遼子は又、川沿いの道を南に歩き、つと、左手の古い露地を曲がった。

 何かが匂って来た。

露地を抜けた遼子は周囲の建物を見やりながらゆっくりと歩いた。ふと一方を見ていきなり小走りに駆け出し、そして、一件の駄菓子屋の前で立ち竦んだまま凝視した。

遠い幼い日の記憶がフラッシュバックした。

四歳の遼子が小銭を握り締めて菓子を買っている。覚えがあった。この店でよくままごと玩具や煎餅を買ったのだ。

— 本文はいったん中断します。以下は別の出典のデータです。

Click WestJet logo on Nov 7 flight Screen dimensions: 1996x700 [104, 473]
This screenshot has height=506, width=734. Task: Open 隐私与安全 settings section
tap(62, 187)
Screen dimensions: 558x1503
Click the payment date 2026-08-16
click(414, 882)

黒砂糖のべったりついた煎餅はもの凄く美味しかった。

店の前に在るポストの形もそのままだった。

そうだ、次の四つ角を曲がるとタバコ屋が在る筈だ、その前でよく遊んだものだ。

角を曲がった遼子は眼を輝かせた。やっぱり在った!近所の子供たちと縄跳びをして遊ぶ四歳の遼子が居た。

遼子はもう一本南の露地を抜けて角を曲がってみた。そして、出て来た通りの奥に眼を移した遼子は、何かに打たれたように立ち止まった。両側の家々の向こうに先程訪れた唐津城の天守閣が聳えていた。

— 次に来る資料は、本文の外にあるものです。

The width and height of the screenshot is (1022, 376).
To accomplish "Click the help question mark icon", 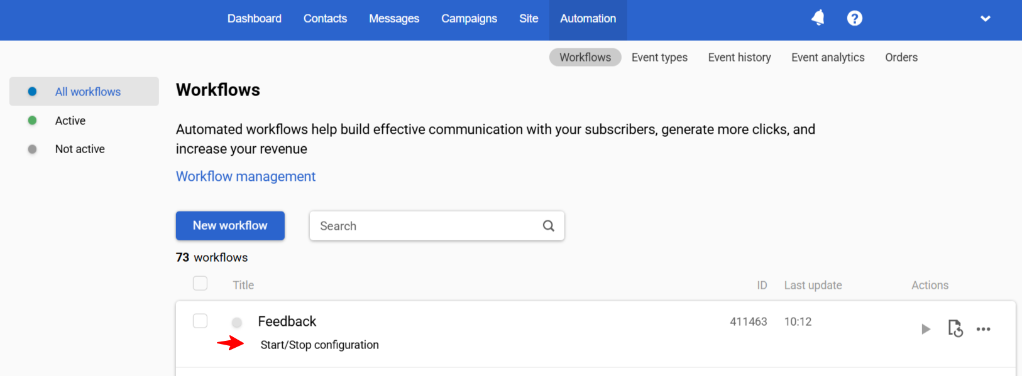I will [x=854, y=18].
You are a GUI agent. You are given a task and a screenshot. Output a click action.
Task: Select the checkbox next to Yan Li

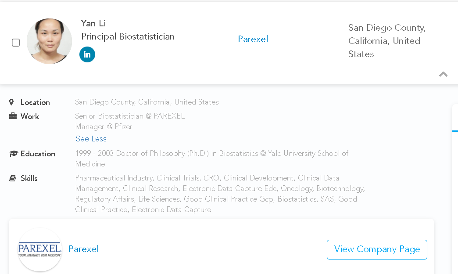click(16, 43)
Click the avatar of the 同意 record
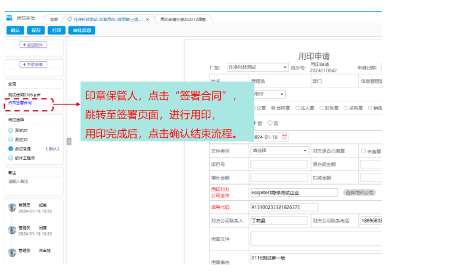Screen dimensions: 460x273 12,230
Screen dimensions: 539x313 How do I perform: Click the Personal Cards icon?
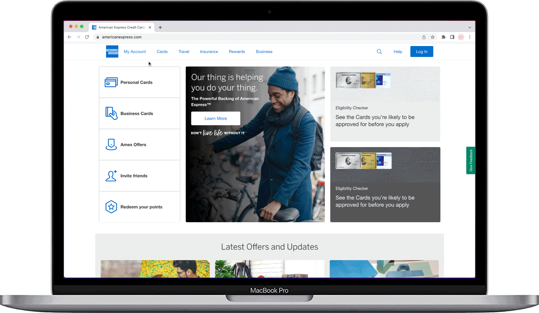point(111,82)
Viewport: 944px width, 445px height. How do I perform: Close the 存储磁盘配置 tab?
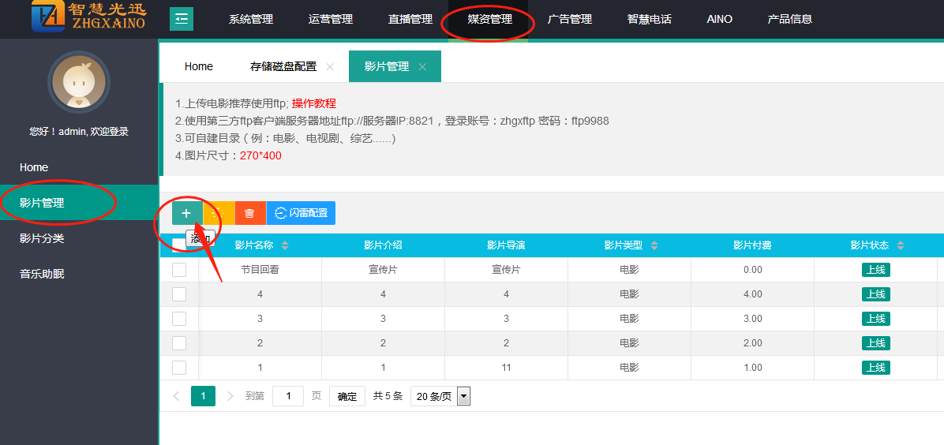coord(330,67)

遼子はゆっくりと背を屈め、膝に手をついて中腰になった。そして、あたかも四歳の幼児の視線を確認するように地面に正座した。遼子の記憶の中の、彼女を何時も捉えて離さなかった、軒先越しに見える唐津城の風景が、寸分違わず其処に在った。人通りも車の行き来も無く、辺りは静寂そのものだった。

 それから遼子はやおら立ち上がると、前方に見える城の天守閣を仰ぎながらゆっくりと前へ歩いた。見覚えのある粋な黒塀越しに大きな松の木が伸びている家が見えて来た。

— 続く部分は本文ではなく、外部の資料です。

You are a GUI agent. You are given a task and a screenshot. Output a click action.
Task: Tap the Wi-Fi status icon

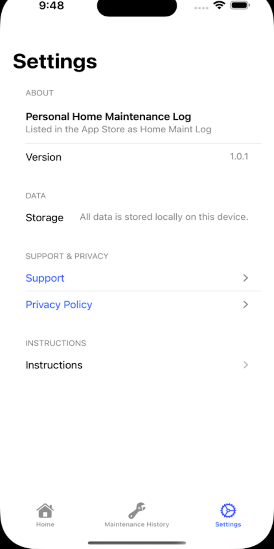tap(219, 6)
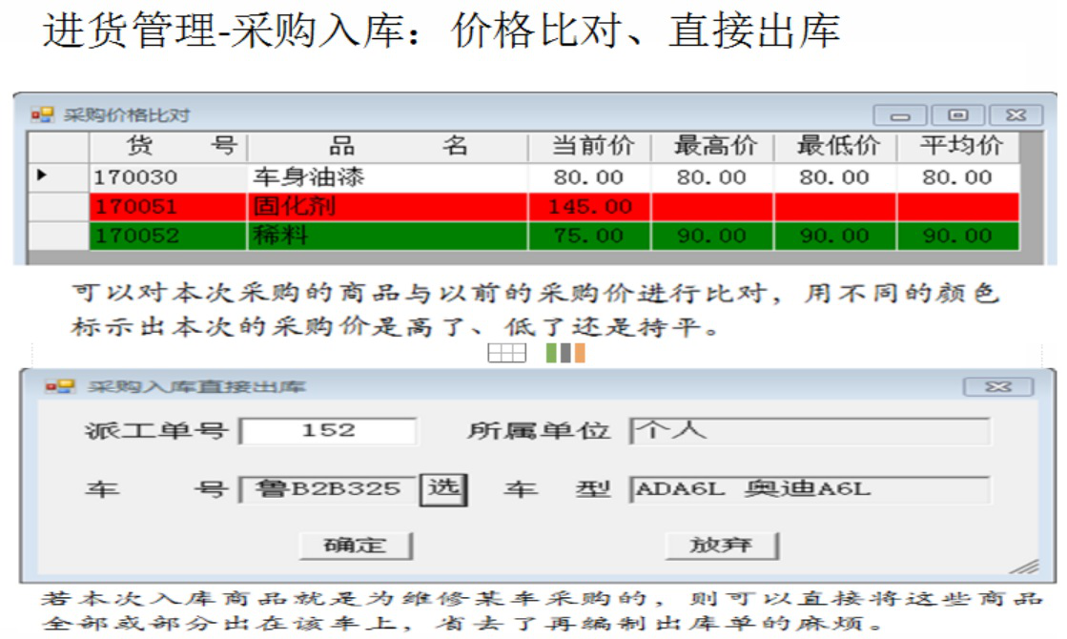Click the colored bars icon beside grid
The height and width of the screenshot is (639, 1067).
(x=565, y=353)
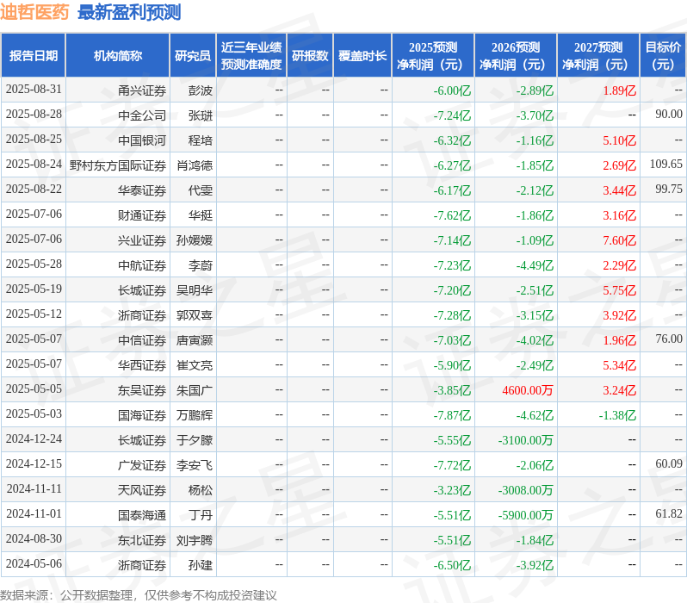Image resolution: width=687 pixels, height=603 pixels.
Task: Open the 国泰海通 institution entry
Action: 142,515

在った!生家だった。遼子は、勝手口から着物姿の母が今にも出て来そうな幻想を抱いた。

「小泉遼子、二十八歳、元気にやっているわよ、お母さん!」

遼子はその家にじいっと見入って、何時までも動かなかった。

 

 JR筑豊本線若松線の起点である若松駅に降り立った遼子は、鉄骨コンクリート造りの平屋建て駅舎に一瞬、気抜けした。此処若松は火野葦平の侠客小説「花と龍」の舞台となった処である。時代の名残を止める木造の古い駅舎を想像していたが、頭端式ホーム一面に二線が在るだけで、嘗て石炭を運んだであろう側線は南側に一本在るだけだったし、駅前は広場として綺麗に整備され、数多くのマンションや市営住宅が建っていた。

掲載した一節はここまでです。